● Document extract
----------------------------------------

The only difference between flag and header is that with the flag things will fall apart if for any reason the -DG4MULTITHREADED flag isn’t set correctly.

Or G4Types.hh, but then to use any Geant4 code you need to include at least one header. It then follows…

The Geant4 code itself should be (and it’s a bug if not) internally consistent here in #includeing globals.hh or G4Types.hh before any use of #defines. So any end application that includes A.N.Other Geant4 header will (modulo bugs) have G4MULTITHREADED defined or not after inclusion, and more importantly, correctly.

Thanks for the clarification. I still believe that a compiler flag is a safer choice: with the in-header definition if the very first lines in my translation unit are:

#ifdef G4MULTITHREADED
#include "G4MTRunManager.hh"
#else
#include "G4RunManager.hh"
#endif

as advertised in multiple guides then I’ll end up including G4RunManager.hh and from there on the MT flag will be defined, screwing the whole TU (as it actually happened to me). I think it’s far easier to enforce compiler and linker flags (CMake lets you do it in downstream applications in a way that is both consistent and transparent to the application developer by means of target_compile_options and target_link_options) than making sure that G4GlobalConfig.hh is directly or indirectly included before any #ifdef G4MULTITHREADED guard in every TU.

I’m afraid I disagree on the compiler flag, but you’re absolutely right that we should clarify the docs and guides on the use of multithreading/#includes, so will do for the upcoming release.

Whilst target_compile_options was evaluated for this use case and seems a good match, it was discounted as:

  1. It doesn’t solve the problem for non-CMake users (o.k. pkg-config, but it’s still a flag both us and the user has to set correctly)

----------------------------------------

● Exercise 1
In the Geant4 multithreading discussion, which header did the writer end up including when their translation unit opened with the #ifdef G4MULTITHREADED guard?
● Exercise 2
Condense the paragraph in the Geant4 multithreading discussion that begins "The Geant4 code itself should be" into two shorter sentences.
● Exercise 3
Write the next part of the Geant4 multithreading discussion, picking up after its final line.

----------------------------------------

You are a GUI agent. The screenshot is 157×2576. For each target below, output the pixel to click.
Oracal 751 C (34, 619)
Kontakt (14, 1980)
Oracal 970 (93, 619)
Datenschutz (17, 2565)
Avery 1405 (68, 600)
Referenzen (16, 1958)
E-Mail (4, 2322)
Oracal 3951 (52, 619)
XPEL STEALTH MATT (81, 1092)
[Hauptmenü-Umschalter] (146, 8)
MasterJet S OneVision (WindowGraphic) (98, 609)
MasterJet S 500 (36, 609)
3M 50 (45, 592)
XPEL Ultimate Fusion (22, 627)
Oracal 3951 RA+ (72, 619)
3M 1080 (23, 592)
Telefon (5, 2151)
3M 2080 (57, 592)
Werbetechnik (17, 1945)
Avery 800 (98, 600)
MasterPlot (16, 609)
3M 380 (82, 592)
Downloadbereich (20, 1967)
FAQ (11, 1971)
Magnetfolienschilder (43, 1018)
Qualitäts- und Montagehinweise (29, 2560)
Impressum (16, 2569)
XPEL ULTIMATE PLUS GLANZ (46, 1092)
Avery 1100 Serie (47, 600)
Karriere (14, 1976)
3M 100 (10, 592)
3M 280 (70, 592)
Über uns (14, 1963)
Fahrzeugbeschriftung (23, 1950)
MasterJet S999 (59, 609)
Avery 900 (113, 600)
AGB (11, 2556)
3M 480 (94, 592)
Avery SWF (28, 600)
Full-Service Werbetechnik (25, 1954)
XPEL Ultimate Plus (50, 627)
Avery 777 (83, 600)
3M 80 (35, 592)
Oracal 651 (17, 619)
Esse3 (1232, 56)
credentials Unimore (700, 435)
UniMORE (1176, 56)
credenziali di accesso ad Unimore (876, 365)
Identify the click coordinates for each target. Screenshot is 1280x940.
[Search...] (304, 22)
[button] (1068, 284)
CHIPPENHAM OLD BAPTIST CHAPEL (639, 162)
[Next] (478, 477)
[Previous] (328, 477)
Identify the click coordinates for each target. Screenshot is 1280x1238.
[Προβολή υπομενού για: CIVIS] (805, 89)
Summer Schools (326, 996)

----------------------------------------

● Exercise answer 1
G4RunManager.hh

● Exercise answer 2
Geant4's own code should include globals.hh or G4Types.hh before using any #defines, and any failure to do so is a bug. So an application that includes any Geant4 header will, barring bugs, have G4MULTITHREADED correctly defined or undefined after inclusion.

● Exercise answer 3
  2. A flag (i.e. something that may or may not be there) shouldn’t be used for something like this that’s truly hard coded. A configure-time hard-coded #define/#undef pair is a very standard way of handling just this use case.

Geant4’s Geant4Config.cmake does provide the multithreaded component so the existence or not of multithreading support can either be required:

find_package(Geant4 REQUIRED multithreaded)

or optional and checked:

find_package(Geant4 REQUIRED)
if(Geant4_multithreaded_FOUND)
  # Just as an example
  target_compile_definitions(myApp PRIVATE G4MULTITHREADED)
endif()

But all cases, whether in cmake or not, without recourse to compiler flags are handled by

#include "G4Types.hh"

#ifdef G4MULTITHREADED
  mt_impl();
#else
  seq_impl();
#endif

which is no different to checking the version at compile time:

#include "G4Version.hh"

#if G4VERSION_NUMBER < 1070
  do_this();
#else
  do_that();
#endif

that is similarly something that’s hard-coded at build time.

Thanks again for the extra details. I think that maybe putting the flag in a header called something like G4MultiThreading.hh would be more intuitive. Your example about the version check definitely makes sense, since the name of the header to be included is really descriptive, while including G4Types.hh to make a check about multithreading sounds a bit odd at first sight; currently, it seems to me that including G4GlobalConfig.hh is more intuitive, since I’m going to make check about a global configuration of the G4 build, not about a data type.

Anyway I understood your point, and even if I still don’t think it’s the best way to handle these things I’d say that I’m fine with it. So thanks again for your time.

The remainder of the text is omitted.